Having the memoir done and knowing it’s pretty good has changed me in some weird fundamental way. I don’t really have anything else to say right now.

I’m done.

 

 

(But Happy holidays!)

Fallout

I am surprised. I’ve had relatively little fallout/backlash from sending the memoir out to the publisher. Sending it to my writing group was worse. Every time I talk to someone about it or make changes someone sees, yes, it’s a little nutty. But… no screaming awake. No crying jags. No being pissed off and not knowing wtf is wrong.

There’s various pieces of consensus: there are still a few typos. There are some stylistic things I did which every single editor has pointed out. The last half isn’t as well written as the first.

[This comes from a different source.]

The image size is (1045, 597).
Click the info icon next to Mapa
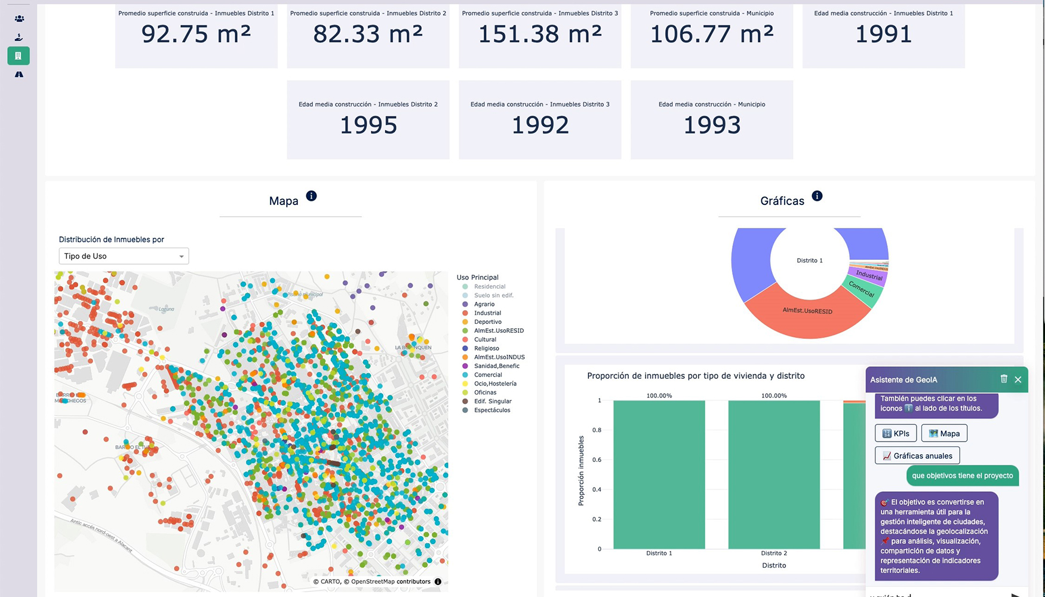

That last didn’t surprise me at all. The first half is what took 10 years to write; it’s the map to my particular Hell. The last half was difficult because I just couldn’t see how to write it so it wasn’t a total bore. There’s a reason “They lived happily ever after.” is one sentence. But I needed to show the unraveling of the PTSD and healing that allowed that to happen. I needed to show that it wasn’t a straight line. I needed to illustrate that the process is not done and never will be.

That all took some doing. I only sort of really knew what book I was writing, what the arc of it really was when I sat down last month and decided to pull it together as I did. For one reason only. It had to be the best, most concise piece I could write and present to my publisher. I finally could look at it with my professional eyes, rather than through the lens of the wounded kid with PTSD.

I have no idea what happened that made that possible, but it was.